Trump’s Threats to Bomb Iran Could Keep Markets in Flux
“We’re going to bomb the hell out of them if they violate the agreement.” Donald Trump said that at the same press conference where he announced the US-Iran peace deal, leaving traders holding a ceasefire that comes with an explicit threat wired into it. On the latest peace deal, Brent crude fell substantially while gold, the S&P 500 hit a record, and Bitcoin spiked thanks to the Strait of Hormuz reopening. This removed the supply shock that had sent oil above $100 a barrel earlier this year. But Trump attached a condition to every one of those moves. What Markets Saw the Last Time Trump Changed His Mind This situation has a preview. In April, Trump announced a ceasefire, markets celebrated, and then the deal collapsed. When hostilities resumed, Brent peaked at $126 a barrel, its wartime high. Stocks sold off, and gold spiked toward $4,800. Bitcoin dropped as risk appetite collapsed across the board. The April ceasefire taught traders that pricing in peace before it holds is a trap. Oil Prices, Gold, and Bitcoin in a Deal Collapse Scenario Brent crude peaked at $126 at the height of the conflict. It sits close to $75 today, June 18. That gap is the peace premium markets are now holding. If Trump follows through on his threat, that premium unwinds fast, with oil likely retracing toward conflict-era levels. The conflict began in March, sending Oil prices skyward and into a constant state of flux. Image Source: Trading Economics Gold climbed on the peace announcement but peaked near $4,800 during the worst of the fighting. A return to hostilities puts that ceiling back in play. Bitcoin has been here before: it rallied 3% on the deal but fell sharply each time Trump escalated earlier this year.
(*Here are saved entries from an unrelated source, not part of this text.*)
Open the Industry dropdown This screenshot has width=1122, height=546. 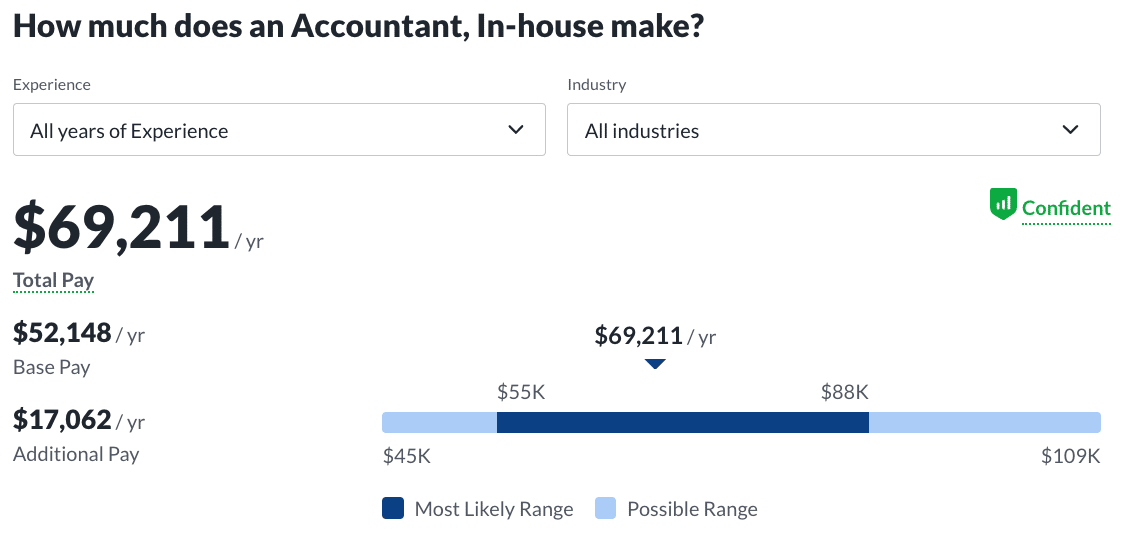click(x=833, y=130)
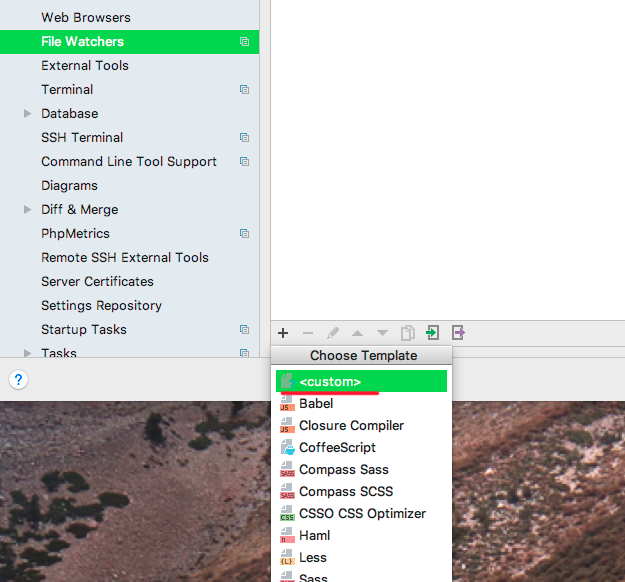625x582 pixels.
Task: Select CSSO CSS Optimizer template
Action: (x=362, y=513)
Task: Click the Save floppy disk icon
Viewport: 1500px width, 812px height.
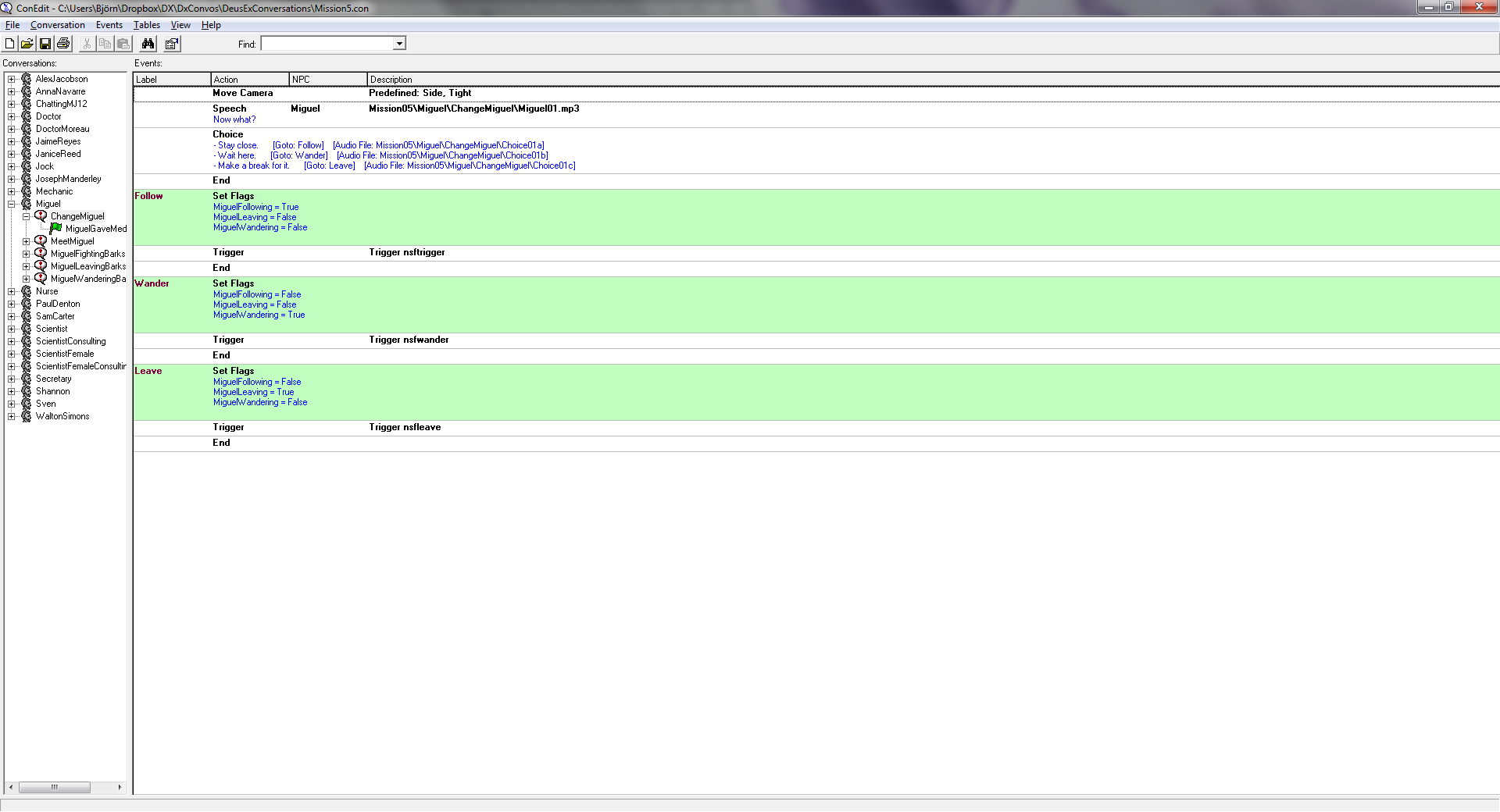Action: tap(45, 44)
At around $64,000 today, it is pricing a calmer macro environment. That assumption sits on the same fragile foundation as the rest. If the deal holds, the IEA expects global oil supply to recover from 102.4 to 110.3 million barrels per day in 2027, turning the worst energy supply shock in decades into a potential glut. That outcome requires exactly what Trump has now made conditional. Markets have done their job and priced in peace. The next move belongs entirely to Tehran, and to whether Trump decides the deal is worth keeping.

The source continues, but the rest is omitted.